Its unfortunate that implementation of new interventions are seldom met without resistance. Richard Laws (1974) reported the failure of a residential "token economy". He found that the very institution that is to benefit could create its own barriers to setting up behavioral programs. This is highlighted by Burchard & Lane (1982), who comment " behavior-modification advocates who do not recognize that much of their time will be spent trying to change behavior of staff and policy and administrators are in for a rude awakening." Paul Gendreau (1996) in his paper on "Offender Rehabilitation" illustrates several hurdles to future progress in the field of effective treatment of offenders. He identifies these as theoreticsm, failure to effect technology transfer and a deficiency of suitable training programs.
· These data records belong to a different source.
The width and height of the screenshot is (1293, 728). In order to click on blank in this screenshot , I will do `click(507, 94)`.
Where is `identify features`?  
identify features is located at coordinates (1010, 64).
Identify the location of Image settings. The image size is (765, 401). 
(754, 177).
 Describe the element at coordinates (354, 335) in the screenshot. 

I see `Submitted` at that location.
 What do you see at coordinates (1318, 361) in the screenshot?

DISCUSSION SUMMARY Back to Contents
One could put the blame for Rupert's behavior firmly in his formative years. This would clearly follow Bewlby's (1951) ideas, which formulated a theory that early maternal depravation was causally related to later antisocial behavior. However, Clark & Clark (1976) remind us that it is the actual quality of upbringing, rather than hypothesized causal links between maternal separation and childhood delinquency. Therefore, we had to look further a field. It is evident from the various assessments conducted throughout this case study, that there is no single etiology to either the offending behavior or his subsequent drug use. However, it is also possible to suggest that there are significant factors that jointly contributing to the behavior and that there is the relationship between his drug use and criminality. Rupert's early offending behavior was mainly alcohol induced. However, when drugs became a problem, the nature of his offending also increased. He also claims to have "dealt drugs in a big way". He has suffered severe personal injuries as a direct consequence of this, namely having both his legs broken and face disfigured by some of his criminal associates.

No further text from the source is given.